Elbasvir

Absorption

Elbasvir reaches peak plasma concentration 3-6 hours after administration and has an absolute bioavailability of 32%. When co-administered with food, the peak concentration of elbasvir increases 1.5-fold, but this increase in exposure is not likely to be clinically relevant.

Toxicity

The most commonly reported adverse reactions of all intensity (greater than or equal to 5% in placebo-controlled trials) were fatigue, headache, and nausea.

The Uses of Elbasvir

Elbasvir is a pharmaceutical drug that is used in the treatment of hepatitis C virus in patients with HCV genotype 1 infection. It inhibits an important viral phosphoprotein, NS5A, which is involved in viral replication, assembly, and secretion.

Background

Elbasvir is a direct-acting antiviral medication used as part of combination therapy to treat chronic hepatitis C, an infectious liver disease caused by infection with hepatitis C virus (HCV).

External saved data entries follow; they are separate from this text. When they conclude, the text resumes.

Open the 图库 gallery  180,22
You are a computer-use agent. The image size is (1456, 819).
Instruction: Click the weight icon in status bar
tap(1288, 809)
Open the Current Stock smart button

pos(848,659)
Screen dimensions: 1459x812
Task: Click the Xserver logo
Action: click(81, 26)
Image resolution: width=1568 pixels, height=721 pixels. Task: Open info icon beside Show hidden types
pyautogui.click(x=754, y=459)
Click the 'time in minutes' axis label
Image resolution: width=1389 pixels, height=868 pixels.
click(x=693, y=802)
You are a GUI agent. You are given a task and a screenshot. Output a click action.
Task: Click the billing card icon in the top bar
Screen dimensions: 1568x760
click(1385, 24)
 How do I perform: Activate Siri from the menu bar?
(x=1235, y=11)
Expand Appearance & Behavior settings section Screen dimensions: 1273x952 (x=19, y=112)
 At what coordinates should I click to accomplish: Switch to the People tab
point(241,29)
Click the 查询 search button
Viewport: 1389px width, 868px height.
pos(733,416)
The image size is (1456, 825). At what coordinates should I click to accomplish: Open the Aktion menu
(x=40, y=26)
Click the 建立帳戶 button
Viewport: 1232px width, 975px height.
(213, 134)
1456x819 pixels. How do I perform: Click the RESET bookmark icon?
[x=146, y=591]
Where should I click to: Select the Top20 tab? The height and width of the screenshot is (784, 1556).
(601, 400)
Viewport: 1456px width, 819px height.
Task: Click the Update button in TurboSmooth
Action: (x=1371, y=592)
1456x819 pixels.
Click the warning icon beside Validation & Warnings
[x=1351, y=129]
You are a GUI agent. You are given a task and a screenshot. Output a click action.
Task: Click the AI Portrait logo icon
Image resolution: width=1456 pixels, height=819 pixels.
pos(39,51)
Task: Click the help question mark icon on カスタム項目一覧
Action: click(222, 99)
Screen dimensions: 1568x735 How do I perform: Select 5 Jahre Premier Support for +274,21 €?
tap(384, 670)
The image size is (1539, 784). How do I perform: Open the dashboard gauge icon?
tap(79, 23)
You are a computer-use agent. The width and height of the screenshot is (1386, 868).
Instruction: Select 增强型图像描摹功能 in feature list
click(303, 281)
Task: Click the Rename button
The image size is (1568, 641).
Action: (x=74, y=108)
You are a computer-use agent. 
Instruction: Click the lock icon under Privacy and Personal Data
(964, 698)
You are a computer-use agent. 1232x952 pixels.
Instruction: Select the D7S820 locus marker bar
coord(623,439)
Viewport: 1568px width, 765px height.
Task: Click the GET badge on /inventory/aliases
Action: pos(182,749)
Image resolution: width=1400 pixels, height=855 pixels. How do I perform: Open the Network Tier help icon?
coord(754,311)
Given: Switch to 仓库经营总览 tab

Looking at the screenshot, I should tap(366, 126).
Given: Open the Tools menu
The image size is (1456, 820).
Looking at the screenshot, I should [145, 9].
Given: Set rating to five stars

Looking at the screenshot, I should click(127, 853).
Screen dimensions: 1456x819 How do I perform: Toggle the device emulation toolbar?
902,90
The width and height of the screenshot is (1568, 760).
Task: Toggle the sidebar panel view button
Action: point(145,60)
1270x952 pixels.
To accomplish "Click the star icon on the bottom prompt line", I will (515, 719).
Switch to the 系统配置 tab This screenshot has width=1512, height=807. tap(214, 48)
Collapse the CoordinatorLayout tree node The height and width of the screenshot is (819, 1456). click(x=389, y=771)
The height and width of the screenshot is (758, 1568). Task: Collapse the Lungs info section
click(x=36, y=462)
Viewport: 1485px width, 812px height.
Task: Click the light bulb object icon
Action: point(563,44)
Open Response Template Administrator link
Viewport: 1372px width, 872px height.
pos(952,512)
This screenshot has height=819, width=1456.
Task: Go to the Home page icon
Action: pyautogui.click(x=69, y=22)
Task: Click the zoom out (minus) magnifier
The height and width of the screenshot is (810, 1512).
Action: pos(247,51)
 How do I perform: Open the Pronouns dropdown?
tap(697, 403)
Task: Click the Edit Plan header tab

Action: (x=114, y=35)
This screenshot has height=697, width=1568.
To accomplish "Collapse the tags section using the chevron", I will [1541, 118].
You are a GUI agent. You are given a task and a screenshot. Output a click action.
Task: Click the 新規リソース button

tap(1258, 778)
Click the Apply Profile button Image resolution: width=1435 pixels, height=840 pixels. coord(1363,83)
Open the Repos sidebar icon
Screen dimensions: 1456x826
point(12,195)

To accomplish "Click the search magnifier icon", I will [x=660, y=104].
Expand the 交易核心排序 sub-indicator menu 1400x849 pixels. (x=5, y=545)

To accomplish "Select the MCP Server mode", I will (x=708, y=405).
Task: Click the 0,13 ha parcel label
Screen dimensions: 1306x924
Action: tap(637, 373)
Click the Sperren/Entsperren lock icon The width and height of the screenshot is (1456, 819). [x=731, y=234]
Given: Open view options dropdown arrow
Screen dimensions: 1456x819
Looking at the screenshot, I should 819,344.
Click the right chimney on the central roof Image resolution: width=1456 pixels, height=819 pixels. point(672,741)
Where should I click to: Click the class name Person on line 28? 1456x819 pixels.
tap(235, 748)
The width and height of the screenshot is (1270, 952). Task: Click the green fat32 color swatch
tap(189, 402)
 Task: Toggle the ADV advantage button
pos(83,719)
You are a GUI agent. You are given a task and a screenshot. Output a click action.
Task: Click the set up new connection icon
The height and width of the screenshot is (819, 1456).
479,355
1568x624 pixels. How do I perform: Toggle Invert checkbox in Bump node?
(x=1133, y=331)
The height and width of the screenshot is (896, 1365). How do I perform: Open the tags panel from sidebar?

HCV is a single-stranded RNA virus that is categorized into nine distinct genotypes, with genotype 1 being the most common in the United States, affecting 72% of all chronic HCV patients. Treatment options for chronic hepatitis C have advanced significantly since 2011, with the development of direct-acting antivirals (DAAs) such as elbasvir. Elbasvir is an inhibitor of NS5A, a protein essential for viral replication and virion assembly. The barrier to the development of resistance to NS5A inhibitors is lower than that of NS5B inhibitors, another class of DAAs. Substitutions at amino acid positions 28, 30, 31, or 93 are known to confer resistance to elbasvir. Despite this disadvantage elbasvir is still effective against HCV, particularly when paired with grazoprevir.
Elbasvir is available as a fixed-dose combination product with grazoprevir (tradename: Zepatier) used for the treatment of chronic hepatitis C. Approved in January 2016 by the FDA, Zepatier is indicated for the treatment of HCV genotypes 1 and 4 with or without ribavirin depending on the presence of resistance-associated amino acid substitutions in the NS5A protein and previous treatment failure with ribavirin, peginterferon alfa-2a, peginterferon alfa-2b, or other NS3/4A inhibitors like boceprevir, simeprevir, or telaprevir. Elbasvir and grazoprevir are used with or without ribavirin with the intent to cure, or achieve a sustained virologic response (SVR), and have been shown to achieve a SVR between 94% and 97% for genotype 1 and 97% and 100% for genotype 4 after 12 weeks of treatment.. SVR and eradication of HCV infection are associated with significant long-term health benefits including reduced liver-related damage, improved quality of life, reduced incidence of hepatocellular carcinoma, and reduced all-cause mortality.
In a computational target-based drug repurposing investigation published in April 2020, elbasvir was predicted to bind stably and preferentially to three proteins necessary for viral replication of SARS-CoV-2, the human coronavirus responsible for the COVID-19 pandemic. While these results are suggestive of antiviral efficacy, follow-up clinical trials are required to validate elbasvir as a potential therapy against SARS-CoV-2.

Indications

Elbasvir, when used in combination with grazoprevir as the combination product Zepatier, is indicated for use with or without ribavirin for the treatment of chronic HCV genotypes 1 or 4 infection in adults.

Definition

ChEBI: A complex organic heterotetracyclic compound that is a hepatitis C virus nonstructural protein 5A inhibitor used in combination with grazoprevir (under the brand name Zepatier) for treatment of chronic HCV genotypes 1 or 4 infection in adults.

Pharmacokinetics

Elbasvir is classified as a direct-acting antiviral (DAA) and prevents viral replication in HCV genotypes 1a, 1b, and 4.

Metabolism

Elbasvir is partially eliminated by oxidative metabolism meditated by CYP3A. No circulating metabolites of elbasvir have been detected in human plasma.